Shareholdings of Directors

  1. The amount of the paid-in capital is NTD764,951,180 and the total shares are 76,495,118 shares.
  2. Shareholdings of Directors as Recorded in the Shareholders' Register as of the Book Closure Date (March 28, 2026):

  3. Statutory Minimum Shareholding Requirement for All Directors:

The statutory minimum number of shares to be held by all directors of the Company is 6,119,609 shares. As of March 28, 2026, the total number of shares held by all directors was 2,599,723 shares.

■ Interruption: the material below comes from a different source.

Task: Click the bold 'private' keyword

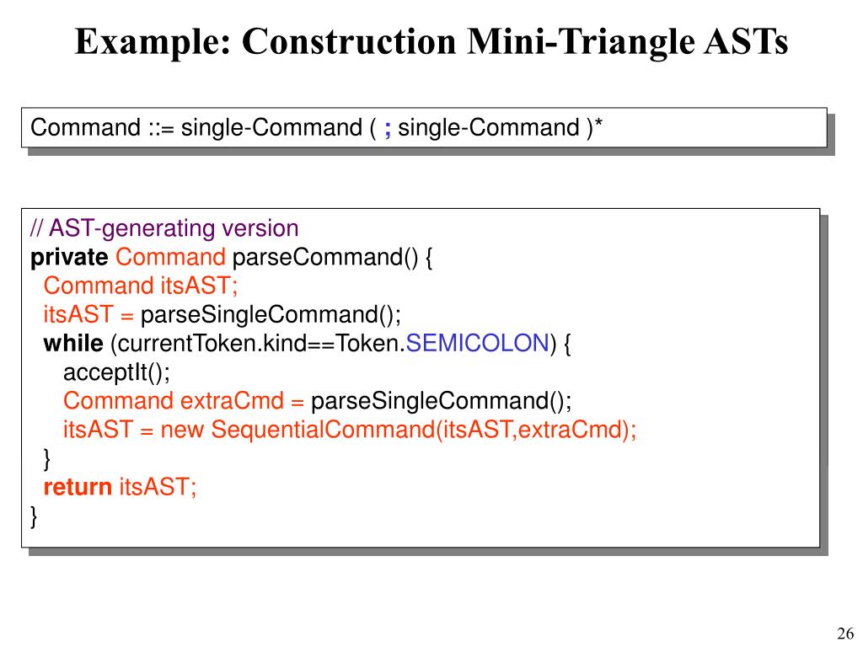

  1. The status of Shareholdings of Directors as follows :

Book closure date: March 28, 2026

Position Name Date elected Shareholding while elected Current shareholding
Shares Shareholding ratio (%) Shares Shareholding ratio (%)
Chairman Fang Jenn-Ming 112.05.31 1,119,423 1.46% 1,119,423 1.46%
Director Hung, Wen-Chin 112.05.31 1,480,300 1.94% 1,480,300 1.94%
Director Hsu,Ja-Cheng 113.05.31 0 0.00% 0 0.00%
Independent director Su, Peng-Fei (Note 1) 112.05.31 0 0.00% 0 0.00%
Independent director Ding, Jian-Xing 112.05.31 0 0.00% 0 0.00%
Independent director Shan,Shu-Chun 112.05.31 0 0.00% 0 0.00%
Independent director Zhuang, Bi-yang 113.05.31 105,694 0.14% 105,694 0.14%
Shareholding of all directors 2,705,417 3.54% 2,705,417 3.54%

Note 1: Independent Director Su,Peng-Fei resigned on May 22, 2025.